A gas explosion killed at least 22 miners and injured 37 yesterday morning at
a coal mine in Fuxin city of Northeast China's Liaoning Province.
 Rescuers work round the clock at
Wulong Coal Mine in Fuxin, Liaoning Province yesterday. [China
Daily]
|
Four miners were missing, said
Zhang Wanqin, head of the Publicity Department of the Fuxin Municipal Committee
of the Communist Party of China.
The explosion site is about 1,000 metres below ground, according to coal mine
sources.
The blast occurred at 8:15 am in Wulong Coal Mine of Fuxin Mining Industrial
Group, about 150 kilometres northwest of Shenyang, the provincial capital.
The mine, which has been in operation since 1957, produces more than 2
million tons of coal a year.
Liaoning provincial government and Fuxin city government officials have
rushed to the site to oversee rescue work.
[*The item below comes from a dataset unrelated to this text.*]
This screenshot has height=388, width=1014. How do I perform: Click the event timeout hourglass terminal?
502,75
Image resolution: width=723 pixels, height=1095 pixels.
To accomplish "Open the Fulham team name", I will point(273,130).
About 180 rescuers are working round the clock to try to find any survivors.
The cause of the accident in being investigated.
55 bodies recovered
Rescuers in North China's Shanxi Province have recovered 55 bodies trapped in
a flooded colliery for more than a month, the State Administration of Work
Safety (SAWS) said on Tuesday. One is still missing.
The flooding occurred on May 18 in Zuoyun and 266 miners were working when
the accident occurred, of which 210 escaped, reports said.
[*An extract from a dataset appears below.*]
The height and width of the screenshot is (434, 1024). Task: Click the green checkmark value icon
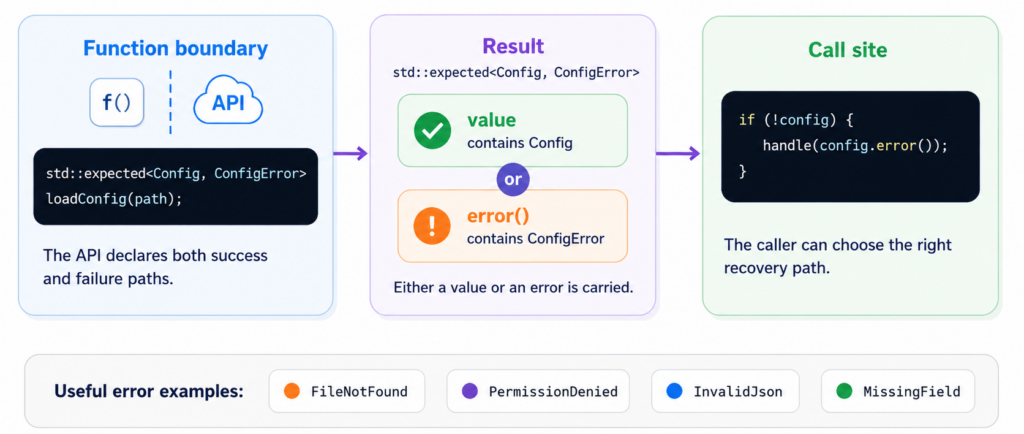[x=432, y=130]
SAWS' statistics show that 5,938 people were killed in 3,341 coal-mine
related accidents last year.
To prevent recurrence of such accidents, the government shut down 5,931 small
mines in the first four months of this year, SAWS officials said, and the target
is to shut down all potentially unsafe small coal mines by 2008.
Li Yizhong, head of SAWS, said last week that China would close 7,000 more
small coal mines to bring their total number below 10,000 before 2008.
Gansu blast
Also yesterday, a gas leak at an oil refinery in Northwest Gansu Province
triggered an explosion which killed one and injured six, Xinhua News Agency
reported.
The plant is 20 kilometres away from Lanzhou, the provincial capital.
Lanzhou Petrochemical, with a capacity of more than 10 million tons, is the
largest oil refining base in Northwest China.